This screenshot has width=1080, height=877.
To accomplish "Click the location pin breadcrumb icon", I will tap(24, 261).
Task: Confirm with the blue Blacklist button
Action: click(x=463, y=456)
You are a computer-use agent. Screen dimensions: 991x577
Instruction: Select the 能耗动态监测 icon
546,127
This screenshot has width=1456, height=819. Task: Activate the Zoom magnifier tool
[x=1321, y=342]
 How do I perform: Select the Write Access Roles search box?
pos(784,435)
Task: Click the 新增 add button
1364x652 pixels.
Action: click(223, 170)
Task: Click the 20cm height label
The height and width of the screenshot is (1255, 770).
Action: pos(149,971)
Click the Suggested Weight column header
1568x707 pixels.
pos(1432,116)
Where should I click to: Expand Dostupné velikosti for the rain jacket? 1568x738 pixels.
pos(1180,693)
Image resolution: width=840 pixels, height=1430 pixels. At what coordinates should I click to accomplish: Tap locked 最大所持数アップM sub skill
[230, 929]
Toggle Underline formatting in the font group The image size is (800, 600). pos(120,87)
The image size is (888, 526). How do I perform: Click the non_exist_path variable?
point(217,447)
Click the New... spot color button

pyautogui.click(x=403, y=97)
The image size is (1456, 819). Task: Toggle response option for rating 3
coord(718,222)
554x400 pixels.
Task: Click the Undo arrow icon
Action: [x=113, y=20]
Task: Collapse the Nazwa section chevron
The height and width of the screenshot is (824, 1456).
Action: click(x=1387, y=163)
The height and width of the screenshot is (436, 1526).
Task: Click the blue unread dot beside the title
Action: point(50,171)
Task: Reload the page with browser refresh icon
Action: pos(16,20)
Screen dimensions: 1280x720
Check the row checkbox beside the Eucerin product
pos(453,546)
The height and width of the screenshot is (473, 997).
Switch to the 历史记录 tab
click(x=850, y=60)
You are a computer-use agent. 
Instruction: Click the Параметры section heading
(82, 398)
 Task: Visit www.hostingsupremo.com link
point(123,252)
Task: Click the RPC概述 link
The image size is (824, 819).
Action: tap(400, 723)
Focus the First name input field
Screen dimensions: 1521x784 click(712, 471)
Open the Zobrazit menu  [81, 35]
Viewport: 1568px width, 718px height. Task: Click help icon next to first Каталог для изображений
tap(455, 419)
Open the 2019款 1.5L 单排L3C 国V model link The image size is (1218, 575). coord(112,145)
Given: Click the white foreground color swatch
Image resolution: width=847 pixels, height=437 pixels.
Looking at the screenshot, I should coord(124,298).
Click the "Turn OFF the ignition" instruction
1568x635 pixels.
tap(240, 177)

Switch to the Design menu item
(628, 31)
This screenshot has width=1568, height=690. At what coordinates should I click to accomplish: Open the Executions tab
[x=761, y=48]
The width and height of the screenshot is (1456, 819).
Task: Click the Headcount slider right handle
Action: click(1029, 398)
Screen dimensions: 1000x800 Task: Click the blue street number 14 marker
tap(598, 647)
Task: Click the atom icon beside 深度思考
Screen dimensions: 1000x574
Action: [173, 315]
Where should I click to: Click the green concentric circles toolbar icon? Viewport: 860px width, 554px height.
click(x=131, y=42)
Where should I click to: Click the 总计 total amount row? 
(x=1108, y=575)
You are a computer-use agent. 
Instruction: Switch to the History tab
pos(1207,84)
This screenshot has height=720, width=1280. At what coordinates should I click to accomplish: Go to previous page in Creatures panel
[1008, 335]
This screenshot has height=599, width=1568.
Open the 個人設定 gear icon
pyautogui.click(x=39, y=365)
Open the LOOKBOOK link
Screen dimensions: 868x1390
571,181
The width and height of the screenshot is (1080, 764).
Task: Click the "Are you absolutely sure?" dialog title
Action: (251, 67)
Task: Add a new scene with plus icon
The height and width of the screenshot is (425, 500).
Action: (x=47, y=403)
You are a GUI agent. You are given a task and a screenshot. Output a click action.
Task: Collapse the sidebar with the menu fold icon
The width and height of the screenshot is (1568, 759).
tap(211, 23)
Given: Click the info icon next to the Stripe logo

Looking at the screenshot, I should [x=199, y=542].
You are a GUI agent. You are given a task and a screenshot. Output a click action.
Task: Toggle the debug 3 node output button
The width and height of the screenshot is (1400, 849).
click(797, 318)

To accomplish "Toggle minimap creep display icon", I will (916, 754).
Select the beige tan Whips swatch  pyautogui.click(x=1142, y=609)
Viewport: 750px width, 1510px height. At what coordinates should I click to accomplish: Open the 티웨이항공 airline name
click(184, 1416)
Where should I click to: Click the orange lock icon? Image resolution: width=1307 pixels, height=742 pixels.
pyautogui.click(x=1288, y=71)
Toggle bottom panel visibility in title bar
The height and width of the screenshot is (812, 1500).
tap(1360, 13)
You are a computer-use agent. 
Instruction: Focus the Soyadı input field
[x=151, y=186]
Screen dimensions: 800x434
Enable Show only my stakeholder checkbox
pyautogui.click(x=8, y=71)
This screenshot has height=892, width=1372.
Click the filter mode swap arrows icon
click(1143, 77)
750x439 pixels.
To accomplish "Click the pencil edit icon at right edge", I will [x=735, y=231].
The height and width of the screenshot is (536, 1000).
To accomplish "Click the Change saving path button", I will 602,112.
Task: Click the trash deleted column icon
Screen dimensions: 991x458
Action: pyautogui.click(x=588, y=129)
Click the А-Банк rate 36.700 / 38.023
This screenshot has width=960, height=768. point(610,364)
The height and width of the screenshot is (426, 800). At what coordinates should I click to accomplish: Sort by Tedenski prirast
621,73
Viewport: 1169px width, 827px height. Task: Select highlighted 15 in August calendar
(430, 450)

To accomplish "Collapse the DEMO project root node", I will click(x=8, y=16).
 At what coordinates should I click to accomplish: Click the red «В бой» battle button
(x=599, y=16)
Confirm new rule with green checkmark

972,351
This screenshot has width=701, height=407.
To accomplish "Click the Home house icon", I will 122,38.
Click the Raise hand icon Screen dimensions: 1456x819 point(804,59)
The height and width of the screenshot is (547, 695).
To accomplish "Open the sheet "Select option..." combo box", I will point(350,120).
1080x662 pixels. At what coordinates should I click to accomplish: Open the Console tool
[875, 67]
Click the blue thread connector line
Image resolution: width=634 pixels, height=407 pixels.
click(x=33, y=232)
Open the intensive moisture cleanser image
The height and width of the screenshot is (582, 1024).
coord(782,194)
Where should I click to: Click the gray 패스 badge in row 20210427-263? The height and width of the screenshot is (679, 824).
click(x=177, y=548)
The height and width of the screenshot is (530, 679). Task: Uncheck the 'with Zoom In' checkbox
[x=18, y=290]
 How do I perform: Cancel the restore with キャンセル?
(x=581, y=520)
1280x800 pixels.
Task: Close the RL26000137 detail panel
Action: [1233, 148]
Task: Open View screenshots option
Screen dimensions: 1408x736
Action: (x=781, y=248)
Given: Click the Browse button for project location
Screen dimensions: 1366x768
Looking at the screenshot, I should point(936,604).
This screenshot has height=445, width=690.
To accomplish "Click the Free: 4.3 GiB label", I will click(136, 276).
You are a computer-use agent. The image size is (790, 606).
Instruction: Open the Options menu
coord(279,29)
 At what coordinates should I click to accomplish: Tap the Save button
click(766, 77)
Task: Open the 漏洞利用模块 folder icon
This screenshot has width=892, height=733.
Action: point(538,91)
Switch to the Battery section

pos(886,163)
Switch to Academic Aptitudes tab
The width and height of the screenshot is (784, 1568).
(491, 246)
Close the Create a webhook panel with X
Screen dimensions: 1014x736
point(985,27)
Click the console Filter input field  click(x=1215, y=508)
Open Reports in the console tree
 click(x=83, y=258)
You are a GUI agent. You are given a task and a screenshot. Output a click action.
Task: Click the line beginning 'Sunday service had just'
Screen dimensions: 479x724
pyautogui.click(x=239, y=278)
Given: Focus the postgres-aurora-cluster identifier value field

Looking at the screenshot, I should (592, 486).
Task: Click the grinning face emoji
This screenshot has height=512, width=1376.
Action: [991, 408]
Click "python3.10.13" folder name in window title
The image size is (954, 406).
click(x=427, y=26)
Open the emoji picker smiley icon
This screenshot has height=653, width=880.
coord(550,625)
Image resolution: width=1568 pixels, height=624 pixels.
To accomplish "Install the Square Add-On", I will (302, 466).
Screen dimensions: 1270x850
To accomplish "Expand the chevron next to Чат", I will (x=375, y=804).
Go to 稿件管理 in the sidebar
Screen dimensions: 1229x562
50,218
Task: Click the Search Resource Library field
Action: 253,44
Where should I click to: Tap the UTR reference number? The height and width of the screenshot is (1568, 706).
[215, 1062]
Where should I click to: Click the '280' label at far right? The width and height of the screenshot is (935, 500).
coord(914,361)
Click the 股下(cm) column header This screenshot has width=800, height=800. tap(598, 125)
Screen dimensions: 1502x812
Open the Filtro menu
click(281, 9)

• Problem:
Could you repeat exactly the lines above from the line with "Screen dimensions: 1366x768" up to and including the line with "in window title", and only those?

• Solution to the problem:
Screen dimensions: 1366x768
Looking at the screenshot, I should point(936,604).
This screenshot has height=445, width=690.
To accomplish "Click the Free: 4.3 GiB label", I will click(136, 276).
You are a computer-use agent. The image size is (790, 606).
Instruction: Open the Options menu
coord(279,29)
 At what coordinates should I click to accomplish: Tap the Save button
click(766, 77)
Task: Open the 漏洞利用模块 folder icon
This screenshot has width=892, height=733.
Action: point(538,91)
Switch to the Battery section

pos(886,163)
Switch to Academic Aptitudes tab
The width and height of the screenshot is (784, 1568).
(491, 246)
Close the Create a webhook panel with X
Screen dimensions: 1014x736
point(985,27)
Click the console Filter input field  click(x=1215, y=508)
Open Reports in the console tree
 click(x=83, y=258)
You are a GUI agent. You are given a task and a screenshot. Output a click action.
Task: Click the line beginning 'Sunday service had just'
Screen dimensions: 479x724
pyautogui.click(x=239, y=278)
Given: Focus the postgres-aurora-cluster identifier value field

Looking at the screenshot, I should (592, 486).
Task: Click the grinning face emoji
This screenshot has height=512, width=1376.
Action: [991, 408]
Click "python3.10.13" folder name in window title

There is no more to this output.